Let's call any (contiguous) subarray B (of A) a mountain if the following properties hold:
B.length >= 3
There exists some 0 < i < B.length - 1 such that B[0] < B[1] < ... B[i-1] < B[i] > B[i+1] > ... > B[B.length - 1]
(Note that B could be any subarray of A, including the entire array A.)
Given an array A of integers, return the length of the longest mountain.
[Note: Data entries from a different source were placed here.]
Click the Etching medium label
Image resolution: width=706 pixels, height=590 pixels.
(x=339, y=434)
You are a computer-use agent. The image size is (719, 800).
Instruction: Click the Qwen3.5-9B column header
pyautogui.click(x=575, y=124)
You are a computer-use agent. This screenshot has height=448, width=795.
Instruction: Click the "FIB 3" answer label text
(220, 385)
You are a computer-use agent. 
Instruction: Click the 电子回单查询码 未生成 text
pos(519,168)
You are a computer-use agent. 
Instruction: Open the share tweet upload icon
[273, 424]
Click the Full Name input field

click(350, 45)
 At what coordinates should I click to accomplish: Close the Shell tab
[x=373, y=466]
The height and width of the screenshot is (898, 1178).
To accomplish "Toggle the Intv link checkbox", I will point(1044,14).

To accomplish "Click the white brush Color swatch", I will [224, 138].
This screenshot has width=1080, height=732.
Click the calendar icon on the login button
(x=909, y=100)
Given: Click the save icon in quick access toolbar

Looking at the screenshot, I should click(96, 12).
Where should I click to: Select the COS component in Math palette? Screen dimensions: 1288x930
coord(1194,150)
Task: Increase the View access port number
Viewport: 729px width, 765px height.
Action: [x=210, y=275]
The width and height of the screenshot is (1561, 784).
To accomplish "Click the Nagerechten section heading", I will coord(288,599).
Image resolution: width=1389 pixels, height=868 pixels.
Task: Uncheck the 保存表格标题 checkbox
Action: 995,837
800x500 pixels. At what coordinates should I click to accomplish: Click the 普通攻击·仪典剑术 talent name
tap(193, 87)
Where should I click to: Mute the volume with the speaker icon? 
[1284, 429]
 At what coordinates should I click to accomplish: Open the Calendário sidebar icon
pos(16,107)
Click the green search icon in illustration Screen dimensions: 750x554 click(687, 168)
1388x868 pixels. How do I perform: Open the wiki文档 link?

Return 0 if there is no mountain.
Example 1:
Input: [2,1,4,7,3,2,5]
Output: 5
Explanation: The largest mountain is [1,4,7,3,2] which has length 5.
Example 2:
Input: [2,2,2]
Output: 0
Explanation: There is no mountain.
Note:
0 <= A.length <= 10000
0 <= A[i] <= 10000
Follow up:
Can you solve it using only one pass?
Can you solve it in O(1) space?
class Solution:
def longestMountain(self, A):
"""
:type A: List[int]
:rtype: int
"""
length = 0
for i in range(len(A)):
temp = 0
if i>0 and i<len(A)-1 and A[i]>A[i-1] and A[i]>A[i+1]:
temp = 1
start,end = i,i
while start>0 and A[start]>A[start-1]:
start -= 1
temp += 1
while end<len(A)-1 and A[end]>A[end+1]:
end += 1
temp +=1
length = max(temp,length)
return length
从中间到两边扩展,如果考虑起点和终点比较复杂,考虑山顶更容易。